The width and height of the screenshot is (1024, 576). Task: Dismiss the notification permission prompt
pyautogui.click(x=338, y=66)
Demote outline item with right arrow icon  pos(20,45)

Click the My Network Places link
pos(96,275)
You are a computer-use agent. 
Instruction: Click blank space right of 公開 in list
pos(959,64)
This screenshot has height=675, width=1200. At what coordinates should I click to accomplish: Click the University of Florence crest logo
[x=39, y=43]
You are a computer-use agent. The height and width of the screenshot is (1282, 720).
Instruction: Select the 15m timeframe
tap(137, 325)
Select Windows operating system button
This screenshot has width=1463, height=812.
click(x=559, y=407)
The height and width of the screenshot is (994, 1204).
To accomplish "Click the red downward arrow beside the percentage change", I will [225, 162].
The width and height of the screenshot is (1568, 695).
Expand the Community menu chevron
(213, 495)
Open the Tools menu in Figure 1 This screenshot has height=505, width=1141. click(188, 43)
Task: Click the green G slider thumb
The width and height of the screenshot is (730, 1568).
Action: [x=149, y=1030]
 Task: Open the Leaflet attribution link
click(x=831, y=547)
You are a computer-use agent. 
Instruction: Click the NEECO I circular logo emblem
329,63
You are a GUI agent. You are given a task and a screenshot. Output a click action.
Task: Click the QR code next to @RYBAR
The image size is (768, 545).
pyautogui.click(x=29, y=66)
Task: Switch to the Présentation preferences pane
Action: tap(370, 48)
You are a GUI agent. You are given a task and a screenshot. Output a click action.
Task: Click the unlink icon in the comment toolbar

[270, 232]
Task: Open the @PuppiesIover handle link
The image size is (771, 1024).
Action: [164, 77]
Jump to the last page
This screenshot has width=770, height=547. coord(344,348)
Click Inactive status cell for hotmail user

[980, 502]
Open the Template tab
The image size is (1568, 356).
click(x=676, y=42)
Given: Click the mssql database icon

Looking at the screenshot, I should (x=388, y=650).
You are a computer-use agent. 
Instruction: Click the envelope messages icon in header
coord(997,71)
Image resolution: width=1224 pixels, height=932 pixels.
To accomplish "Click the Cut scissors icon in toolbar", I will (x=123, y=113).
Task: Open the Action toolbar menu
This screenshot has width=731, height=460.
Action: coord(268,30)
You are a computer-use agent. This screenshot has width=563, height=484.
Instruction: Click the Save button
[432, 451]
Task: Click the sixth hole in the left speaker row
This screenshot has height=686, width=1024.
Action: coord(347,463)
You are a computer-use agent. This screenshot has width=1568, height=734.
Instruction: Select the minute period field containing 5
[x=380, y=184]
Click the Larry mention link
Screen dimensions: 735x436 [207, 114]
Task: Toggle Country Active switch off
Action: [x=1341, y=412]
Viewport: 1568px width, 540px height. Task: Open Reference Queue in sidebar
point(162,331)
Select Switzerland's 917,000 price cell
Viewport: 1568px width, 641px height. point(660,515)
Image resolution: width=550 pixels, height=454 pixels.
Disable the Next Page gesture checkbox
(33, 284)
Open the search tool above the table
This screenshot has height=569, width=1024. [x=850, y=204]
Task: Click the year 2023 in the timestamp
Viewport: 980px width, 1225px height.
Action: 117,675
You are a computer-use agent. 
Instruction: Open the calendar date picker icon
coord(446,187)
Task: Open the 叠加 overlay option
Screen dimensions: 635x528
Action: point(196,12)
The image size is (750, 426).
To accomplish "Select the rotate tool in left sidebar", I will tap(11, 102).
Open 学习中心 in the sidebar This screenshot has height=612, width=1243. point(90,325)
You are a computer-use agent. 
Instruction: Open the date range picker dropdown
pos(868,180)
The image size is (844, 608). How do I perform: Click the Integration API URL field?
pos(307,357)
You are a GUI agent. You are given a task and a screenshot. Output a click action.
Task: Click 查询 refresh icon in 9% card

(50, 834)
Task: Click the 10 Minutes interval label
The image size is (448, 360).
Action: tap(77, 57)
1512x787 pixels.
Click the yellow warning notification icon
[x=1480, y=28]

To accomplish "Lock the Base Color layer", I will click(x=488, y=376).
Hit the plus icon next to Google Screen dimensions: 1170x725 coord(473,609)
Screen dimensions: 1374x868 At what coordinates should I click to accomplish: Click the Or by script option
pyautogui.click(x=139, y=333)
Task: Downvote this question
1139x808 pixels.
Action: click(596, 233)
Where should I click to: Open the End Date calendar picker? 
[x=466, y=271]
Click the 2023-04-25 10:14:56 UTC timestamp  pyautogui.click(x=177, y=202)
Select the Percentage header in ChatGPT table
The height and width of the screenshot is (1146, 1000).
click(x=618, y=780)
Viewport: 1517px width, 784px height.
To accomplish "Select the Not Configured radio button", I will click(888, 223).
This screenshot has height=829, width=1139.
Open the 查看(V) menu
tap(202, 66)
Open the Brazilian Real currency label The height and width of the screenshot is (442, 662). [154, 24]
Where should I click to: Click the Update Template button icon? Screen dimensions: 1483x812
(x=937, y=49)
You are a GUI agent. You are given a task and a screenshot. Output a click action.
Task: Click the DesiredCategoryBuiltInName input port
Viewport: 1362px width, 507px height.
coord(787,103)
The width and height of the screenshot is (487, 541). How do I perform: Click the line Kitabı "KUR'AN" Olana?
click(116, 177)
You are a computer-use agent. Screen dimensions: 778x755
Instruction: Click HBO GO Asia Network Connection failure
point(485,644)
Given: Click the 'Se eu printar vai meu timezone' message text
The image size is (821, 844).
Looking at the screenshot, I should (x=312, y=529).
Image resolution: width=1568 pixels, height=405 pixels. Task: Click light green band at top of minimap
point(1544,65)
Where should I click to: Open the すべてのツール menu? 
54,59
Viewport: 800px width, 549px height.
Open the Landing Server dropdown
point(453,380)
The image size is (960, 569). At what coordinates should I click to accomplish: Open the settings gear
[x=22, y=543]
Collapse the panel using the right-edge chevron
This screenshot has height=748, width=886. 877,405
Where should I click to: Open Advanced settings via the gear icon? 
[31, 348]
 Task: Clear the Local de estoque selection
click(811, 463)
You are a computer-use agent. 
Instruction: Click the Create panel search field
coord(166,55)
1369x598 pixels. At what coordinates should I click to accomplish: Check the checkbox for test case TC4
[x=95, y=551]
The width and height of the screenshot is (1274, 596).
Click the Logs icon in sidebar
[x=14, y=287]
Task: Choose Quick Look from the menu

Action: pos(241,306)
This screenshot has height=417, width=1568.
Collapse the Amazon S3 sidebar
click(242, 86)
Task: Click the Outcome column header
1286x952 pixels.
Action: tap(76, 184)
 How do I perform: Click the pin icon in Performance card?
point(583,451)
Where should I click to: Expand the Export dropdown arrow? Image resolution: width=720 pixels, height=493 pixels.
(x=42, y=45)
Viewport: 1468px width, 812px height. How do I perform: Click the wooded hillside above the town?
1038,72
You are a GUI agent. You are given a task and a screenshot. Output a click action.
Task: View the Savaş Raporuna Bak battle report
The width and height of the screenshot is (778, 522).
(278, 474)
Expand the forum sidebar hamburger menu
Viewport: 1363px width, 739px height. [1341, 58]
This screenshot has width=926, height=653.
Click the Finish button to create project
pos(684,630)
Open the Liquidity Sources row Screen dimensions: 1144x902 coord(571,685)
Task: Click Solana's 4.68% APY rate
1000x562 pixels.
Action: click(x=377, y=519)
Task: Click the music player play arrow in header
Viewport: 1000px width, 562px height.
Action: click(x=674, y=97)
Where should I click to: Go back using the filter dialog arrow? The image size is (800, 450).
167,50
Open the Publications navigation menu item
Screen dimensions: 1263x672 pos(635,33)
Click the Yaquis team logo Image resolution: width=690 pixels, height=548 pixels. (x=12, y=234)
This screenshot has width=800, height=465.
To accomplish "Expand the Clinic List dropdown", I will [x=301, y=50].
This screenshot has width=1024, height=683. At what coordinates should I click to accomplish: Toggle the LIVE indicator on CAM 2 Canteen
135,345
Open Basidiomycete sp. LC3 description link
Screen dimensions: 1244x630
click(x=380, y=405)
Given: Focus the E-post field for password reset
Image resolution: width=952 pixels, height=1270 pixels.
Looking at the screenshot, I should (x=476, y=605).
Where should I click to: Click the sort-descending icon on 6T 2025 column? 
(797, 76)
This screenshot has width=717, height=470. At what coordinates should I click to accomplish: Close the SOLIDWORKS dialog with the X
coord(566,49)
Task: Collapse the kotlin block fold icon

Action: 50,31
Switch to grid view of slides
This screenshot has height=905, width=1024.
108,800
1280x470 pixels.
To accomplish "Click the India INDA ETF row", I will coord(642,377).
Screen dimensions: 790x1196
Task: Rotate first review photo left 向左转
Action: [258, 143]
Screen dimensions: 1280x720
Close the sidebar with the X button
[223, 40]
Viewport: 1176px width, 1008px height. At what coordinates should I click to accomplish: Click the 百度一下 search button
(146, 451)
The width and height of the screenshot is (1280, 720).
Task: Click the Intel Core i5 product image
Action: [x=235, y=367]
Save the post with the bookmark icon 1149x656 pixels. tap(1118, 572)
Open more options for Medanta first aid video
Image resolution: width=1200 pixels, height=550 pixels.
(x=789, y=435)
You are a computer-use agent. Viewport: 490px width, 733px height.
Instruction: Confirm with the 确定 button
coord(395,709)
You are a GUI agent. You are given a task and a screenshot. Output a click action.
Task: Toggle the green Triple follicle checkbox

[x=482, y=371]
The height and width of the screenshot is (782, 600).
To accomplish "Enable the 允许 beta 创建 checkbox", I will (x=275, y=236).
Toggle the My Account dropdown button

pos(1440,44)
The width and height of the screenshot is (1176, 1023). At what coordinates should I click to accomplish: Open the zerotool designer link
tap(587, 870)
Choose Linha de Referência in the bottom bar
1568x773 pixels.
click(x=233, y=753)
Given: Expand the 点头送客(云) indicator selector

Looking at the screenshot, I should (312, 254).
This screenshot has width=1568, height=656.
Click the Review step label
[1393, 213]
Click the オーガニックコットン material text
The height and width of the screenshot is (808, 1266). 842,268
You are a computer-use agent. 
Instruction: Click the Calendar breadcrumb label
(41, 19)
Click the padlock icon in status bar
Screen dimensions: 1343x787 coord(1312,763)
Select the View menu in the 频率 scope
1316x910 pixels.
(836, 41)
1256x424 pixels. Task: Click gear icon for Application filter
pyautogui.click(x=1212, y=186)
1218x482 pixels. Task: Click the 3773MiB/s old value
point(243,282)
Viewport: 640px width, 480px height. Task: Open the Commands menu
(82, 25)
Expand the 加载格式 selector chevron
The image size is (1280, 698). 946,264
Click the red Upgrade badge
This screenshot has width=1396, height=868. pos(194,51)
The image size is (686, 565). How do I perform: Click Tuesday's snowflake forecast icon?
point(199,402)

--------------------

**Aim of the exercise:**
Nothing but the lines from the one with "Click the red Upgrade badge" to the last line of the data should appear in the answer, each exactly as it stands.

**Answer to this problem:**
Click the red Upgrade badge
This screenshot has width=1396, height=868. pos(194,51)
The image size is (686, 565). How do I perform: Click Tuesday's snowflake forecast icon?
point(199,402)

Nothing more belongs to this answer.